The stock-bond correlation is difficult to estimate, however, and can change drastically with macroeconomic conditions.6 Johnson, Naik, Page, Pedersen, and Sapra (2014) explained that when inflation and interest rates drive market volatility more than business cycles and risk appetites do, the stock-bond correlation often turns positive (Page 10)

Although the correlations are generally low, when bonds sell off, stocks can sell off at the same time. Ultimately, investors should remember that stocks and bonds both represent discounted cash flows. Unexpected changes to the discount rate or inflation expectations can push the stock-bond correlation into positive territory— especially when other conditions remain constant. (Page 11)

We have shown that during crises, diversification across risk assets almost always fails, and even the stock-bond correlation may fail in certain market environments (Page 11)

Conditional betas, for example, take into account changes in relative volatilities as well as correlations. In theory, it is possible for the correlation between two assets to increase while the volatility of the diversifier decreases relative to the main engine of growth in the portfolio. (Page 11)

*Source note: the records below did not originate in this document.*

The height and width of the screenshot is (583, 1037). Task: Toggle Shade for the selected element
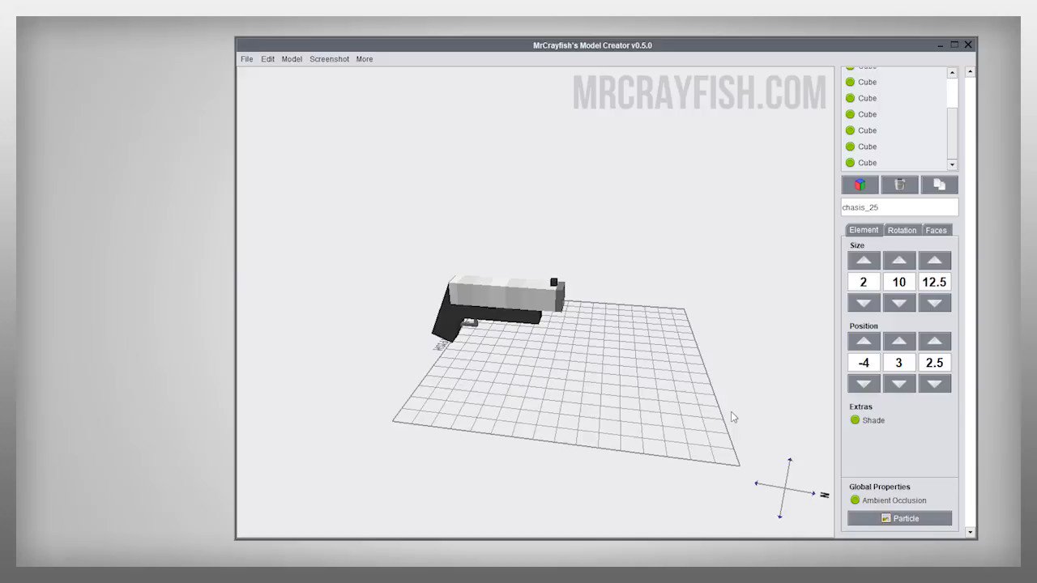pyautogui.click(x=855, y=419)
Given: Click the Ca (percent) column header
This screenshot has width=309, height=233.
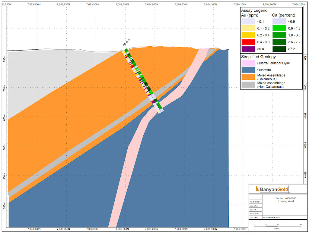Looking at the screenshot, I should pyautogui.click(x=284, y=15).
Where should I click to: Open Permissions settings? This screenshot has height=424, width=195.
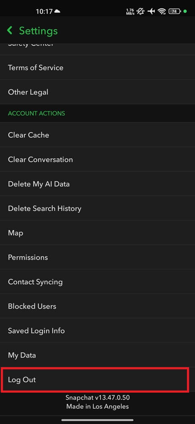(x=97, y=257)
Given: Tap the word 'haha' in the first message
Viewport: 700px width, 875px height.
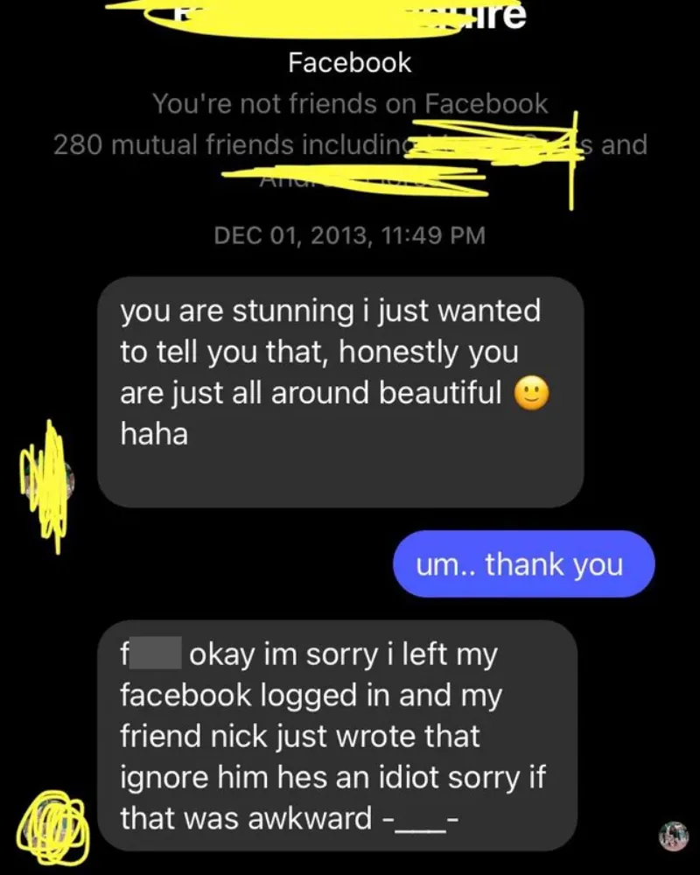Looking at the screenshot, I should 154,434.
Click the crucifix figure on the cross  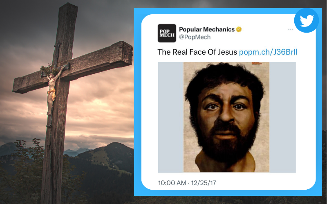tap(52, 89)
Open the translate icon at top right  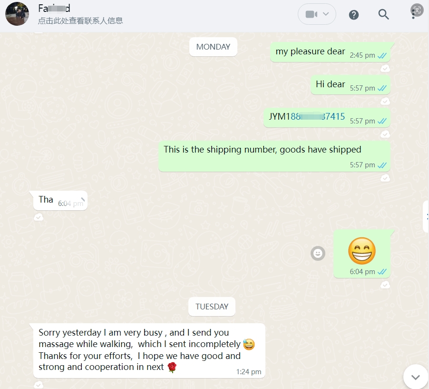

Ultimately, we chose to study correlations as they measure diversification directly, and correlations have been used widely in prior studies. (Page 11)

We recommend that investors avoid the use of full-sample correlations in portfolio construction— or, at least, that they stress-test their correlation assumptions. Scenario analysis, either historical or forward-looking, should take a bigger role in asset allocation than it does. A wide range of portfolio optimization methodologies directly address nonnormal left-tail risk and, ipso facto, the failure of diversification. The most flexible is full-scale optimization. (Page 11)

Finally, investors should look beyond diversification to manage portfolio risk. Tail-risk hedging (with equity put options or proxies), risk factors that embed short positions or defensive momentum strategies, and dynamic risk-based strategies all provide better left-tail protection than traditional diversification. The strategy of managed volatility is particularly effective and low-cost approach to overcome the failure of diversification. (Page 12)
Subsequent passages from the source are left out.